El sabor de la rabia
Benito Olmo Dominguez | Caraballo

Todos saben quién es San Francisco. Todos saben de lo que es capaz y cuál es su manera de solucionar los problemas, por el sencillo método de eliminar a quien los provoca. Por muchos motivos, pero principalmente por ese, no resulta nada tranquilizador tenerlo delante.
Sólo nos separa una pistola, tensa como una cuerda estirada al límite de sus posibilidades.
—Así que fue cosa tuya —sentencia—. Tu eres la zorra que le dio el chivatazo a los rusos.
—Oleg es lituano.
—Y una mierda. De Alemania hacia allá, todos son rusos.
Ríe su propio chiste. La sangre que mana de la herida abierta en mi craneo se desliza por mi frente y mis mejillas. Debe de ser un espectáculo dantesco, pero no para San Francisco. Está más acostumbrado a la sangre que un maldito cirujano.
—Tener a los rusos en contra es jodido —concede—, pero meter al zorro en el gallinero es cagarla con todas las de la ley.
—Paula no tenía culpa de nada.
San Francisco experimenta un acceso de rabia que consigue disimular con una carcajada histriónica. El recuerdo de Paula me estremece, pero me las arreglo para mantener la compostura. No pienso darle a este mamón la satisfacción de saber que estoy muerta de miedo.
—Paula despertará —asegura—. Lo que no tengo tan claro es que vayas a vivir para verlo.
Señala la pistola con un golpe de barbilla. No me amilano y saco pecho, consciente de que la dignidad es una de las pocas cosas que San Francisco no ha logrado arrebatarme. Al menos por el momento.
—¿Qué te ofreció Oleg? —quiere saber—. Apuesto a que te dijo que serías la jefa. Que ocuparías mi puesto. Y tu fuiste tan estúpida como para creerle.
Esta vez no hace nada por disimular el mohín de furia que asoma a sus labios.
—Debiste pensarlo mejor, querida.
—Paula no tenía culpa de nada —repito.
Que insista en ese punto le provoca un parpadeo a destiempo. Es entonces cuando San Francisco comprende, al fin, que esto no tiene nada que ver conmigo, con los lituanos ni con el maldito negocio.

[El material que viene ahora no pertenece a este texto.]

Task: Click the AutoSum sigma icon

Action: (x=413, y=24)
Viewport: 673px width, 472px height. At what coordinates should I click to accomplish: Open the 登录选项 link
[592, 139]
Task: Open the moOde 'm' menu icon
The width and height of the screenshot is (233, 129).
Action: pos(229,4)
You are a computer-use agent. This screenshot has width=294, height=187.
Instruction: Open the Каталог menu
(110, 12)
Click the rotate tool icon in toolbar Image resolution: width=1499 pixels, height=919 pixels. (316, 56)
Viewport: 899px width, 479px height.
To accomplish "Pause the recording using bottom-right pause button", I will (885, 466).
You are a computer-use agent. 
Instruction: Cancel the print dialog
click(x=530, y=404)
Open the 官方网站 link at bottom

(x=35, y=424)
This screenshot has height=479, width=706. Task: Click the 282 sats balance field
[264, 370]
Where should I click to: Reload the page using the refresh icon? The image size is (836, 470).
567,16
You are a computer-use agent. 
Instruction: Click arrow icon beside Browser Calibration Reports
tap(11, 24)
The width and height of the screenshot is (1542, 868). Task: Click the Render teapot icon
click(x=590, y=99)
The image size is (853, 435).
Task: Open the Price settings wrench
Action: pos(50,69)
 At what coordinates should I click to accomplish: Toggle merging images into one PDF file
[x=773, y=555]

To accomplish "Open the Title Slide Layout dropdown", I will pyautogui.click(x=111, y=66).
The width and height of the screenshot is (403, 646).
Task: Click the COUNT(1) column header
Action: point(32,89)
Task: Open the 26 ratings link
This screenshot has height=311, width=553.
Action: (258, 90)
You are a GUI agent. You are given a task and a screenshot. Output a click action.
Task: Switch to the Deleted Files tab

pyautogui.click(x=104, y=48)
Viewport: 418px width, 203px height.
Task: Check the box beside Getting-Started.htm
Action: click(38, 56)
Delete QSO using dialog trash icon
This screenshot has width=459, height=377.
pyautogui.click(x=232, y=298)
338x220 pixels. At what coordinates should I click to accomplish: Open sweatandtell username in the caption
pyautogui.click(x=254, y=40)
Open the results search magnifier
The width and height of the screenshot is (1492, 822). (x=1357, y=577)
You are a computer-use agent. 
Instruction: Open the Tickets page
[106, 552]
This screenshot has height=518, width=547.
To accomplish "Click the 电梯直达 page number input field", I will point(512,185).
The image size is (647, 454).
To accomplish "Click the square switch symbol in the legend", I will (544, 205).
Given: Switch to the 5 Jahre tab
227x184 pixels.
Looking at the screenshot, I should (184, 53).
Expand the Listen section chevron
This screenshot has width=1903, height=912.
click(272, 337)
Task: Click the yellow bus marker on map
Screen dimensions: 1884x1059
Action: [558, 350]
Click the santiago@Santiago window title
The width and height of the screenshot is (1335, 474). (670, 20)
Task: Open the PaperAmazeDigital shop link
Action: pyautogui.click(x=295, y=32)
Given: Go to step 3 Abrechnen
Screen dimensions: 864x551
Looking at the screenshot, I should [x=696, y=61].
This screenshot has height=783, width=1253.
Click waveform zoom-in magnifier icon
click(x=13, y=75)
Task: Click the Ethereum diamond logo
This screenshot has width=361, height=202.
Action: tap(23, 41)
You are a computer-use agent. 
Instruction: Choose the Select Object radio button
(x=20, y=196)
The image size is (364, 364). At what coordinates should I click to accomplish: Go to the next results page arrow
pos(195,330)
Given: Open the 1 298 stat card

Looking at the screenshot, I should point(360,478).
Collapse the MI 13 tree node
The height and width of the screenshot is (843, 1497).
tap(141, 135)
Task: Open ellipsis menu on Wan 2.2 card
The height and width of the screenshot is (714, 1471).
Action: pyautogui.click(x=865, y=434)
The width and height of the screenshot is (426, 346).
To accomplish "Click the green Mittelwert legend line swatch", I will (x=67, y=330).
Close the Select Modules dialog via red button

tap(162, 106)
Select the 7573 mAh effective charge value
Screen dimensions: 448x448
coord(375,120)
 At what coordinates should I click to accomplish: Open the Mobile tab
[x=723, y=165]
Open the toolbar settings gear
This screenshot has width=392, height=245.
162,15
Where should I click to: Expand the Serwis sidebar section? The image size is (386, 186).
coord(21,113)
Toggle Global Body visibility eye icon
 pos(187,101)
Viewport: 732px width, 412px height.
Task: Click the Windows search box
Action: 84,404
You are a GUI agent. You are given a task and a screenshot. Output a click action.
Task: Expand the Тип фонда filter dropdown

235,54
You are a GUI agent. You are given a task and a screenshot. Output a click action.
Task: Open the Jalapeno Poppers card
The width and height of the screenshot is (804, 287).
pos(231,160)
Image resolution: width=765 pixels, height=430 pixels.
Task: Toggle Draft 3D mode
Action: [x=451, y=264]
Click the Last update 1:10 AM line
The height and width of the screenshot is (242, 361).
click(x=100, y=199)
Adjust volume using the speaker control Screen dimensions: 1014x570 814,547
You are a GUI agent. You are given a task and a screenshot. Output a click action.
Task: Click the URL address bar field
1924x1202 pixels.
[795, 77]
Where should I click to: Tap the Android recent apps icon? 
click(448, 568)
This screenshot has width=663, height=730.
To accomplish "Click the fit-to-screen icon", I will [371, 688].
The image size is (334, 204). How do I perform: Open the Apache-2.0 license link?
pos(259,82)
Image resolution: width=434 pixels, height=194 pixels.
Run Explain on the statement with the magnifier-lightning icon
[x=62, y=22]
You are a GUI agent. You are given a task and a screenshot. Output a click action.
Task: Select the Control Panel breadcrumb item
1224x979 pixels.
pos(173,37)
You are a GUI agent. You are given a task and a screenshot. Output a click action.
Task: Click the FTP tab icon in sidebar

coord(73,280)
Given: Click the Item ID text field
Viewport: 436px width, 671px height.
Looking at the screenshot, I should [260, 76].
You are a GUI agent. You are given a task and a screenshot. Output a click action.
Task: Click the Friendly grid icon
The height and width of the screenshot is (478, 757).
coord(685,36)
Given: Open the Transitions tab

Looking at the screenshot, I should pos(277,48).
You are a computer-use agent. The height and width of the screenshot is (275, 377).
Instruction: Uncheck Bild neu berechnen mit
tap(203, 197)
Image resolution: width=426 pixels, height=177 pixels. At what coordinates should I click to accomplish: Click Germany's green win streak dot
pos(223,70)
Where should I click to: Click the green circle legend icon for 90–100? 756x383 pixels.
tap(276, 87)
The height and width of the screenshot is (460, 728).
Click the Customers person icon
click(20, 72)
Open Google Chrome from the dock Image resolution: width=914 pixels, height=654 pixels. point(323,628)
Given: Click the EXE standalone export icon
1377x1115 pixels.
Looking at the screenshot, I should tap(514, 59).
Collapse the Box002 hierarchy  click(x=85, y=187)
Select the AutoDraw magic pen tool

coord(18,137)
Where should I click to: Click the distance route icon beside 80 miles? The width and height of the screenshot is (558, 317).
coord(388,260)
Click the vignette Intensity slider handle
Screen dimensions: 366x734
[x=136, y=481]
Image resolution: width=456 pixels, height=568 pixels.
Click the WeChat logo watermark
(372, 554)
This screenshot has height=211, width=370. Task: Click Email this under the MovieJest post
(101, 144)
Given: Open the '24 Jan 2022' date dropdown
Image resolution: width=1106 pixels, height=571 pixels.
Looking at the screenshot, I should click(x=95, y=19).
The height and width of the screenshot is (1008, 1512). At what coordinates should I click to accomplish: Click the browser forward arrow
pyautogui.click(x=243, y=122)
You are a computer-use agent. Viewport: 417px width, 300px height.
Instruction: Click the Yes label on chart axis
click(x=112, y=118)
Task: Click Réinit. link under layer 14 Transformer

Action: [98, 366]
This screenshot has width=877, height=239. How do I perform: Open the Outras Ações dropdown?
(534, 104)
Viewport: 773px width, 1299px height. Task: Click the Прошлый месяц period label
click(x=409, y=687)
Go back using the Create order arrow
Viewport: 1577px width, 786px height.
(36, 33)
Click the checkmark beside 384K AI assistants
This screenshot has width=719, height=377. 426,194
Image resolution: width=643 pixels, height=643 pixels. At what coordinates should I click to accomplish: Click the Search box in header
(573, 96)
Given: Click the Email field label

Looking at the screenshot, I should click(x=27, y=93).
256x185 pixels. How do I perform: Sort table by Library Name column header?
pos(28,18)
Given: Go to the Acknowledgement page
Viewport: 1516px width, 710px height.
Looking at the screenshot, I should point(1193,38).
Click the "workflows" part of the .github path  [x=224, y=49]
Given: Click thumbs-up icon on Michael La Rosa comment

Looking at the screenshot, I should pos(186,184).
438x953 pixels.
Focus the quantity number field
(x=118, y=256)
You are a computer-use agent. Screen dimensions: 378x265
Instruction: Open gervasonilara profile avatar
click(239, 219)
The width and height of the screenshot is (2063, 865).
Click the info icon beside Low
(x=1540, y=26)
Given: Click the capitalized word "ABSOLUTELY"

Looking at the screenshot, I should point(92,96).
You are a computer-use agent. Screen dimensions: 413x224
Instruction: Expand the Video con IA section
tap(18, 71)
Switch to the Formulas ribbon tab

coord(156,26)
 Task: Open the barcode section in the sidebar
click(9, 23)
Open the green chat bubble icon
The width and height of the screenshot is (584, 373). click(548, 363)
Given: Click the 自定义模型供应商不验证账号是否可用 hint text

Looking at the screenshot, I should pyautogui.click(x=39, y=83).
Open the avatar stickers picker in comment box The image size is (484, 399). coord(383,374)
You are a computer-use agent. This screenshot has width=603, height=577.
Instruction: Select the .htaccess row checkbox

Lejos de turbarle, se regodea en esa sentencia.
—Tu eres la única responsable de lo que le sucedió a Paula. Y si no lo ves, es que eres más imbécil de lo que creía.
Aprieto los dientes. El sabor metálico de la sangre se mezcla con el de la rabia. San Francisco debe de leer la determinación en mi rostro, ya que hace un gesto de camaradería. Como si diera por concluido el tiempo de las confidencias.
—Hice lo que debía —sentencia—. Nos veremos en el infierno, querida.
El sonido del disparo reverbera contra las paredes y vuelve a mis oídos con rabia. Ignoro su mordedura y contemplo a San Francisco, que cae a mis pies.
Ni siquiera muerto deja de sonreír, el muy desgraciado.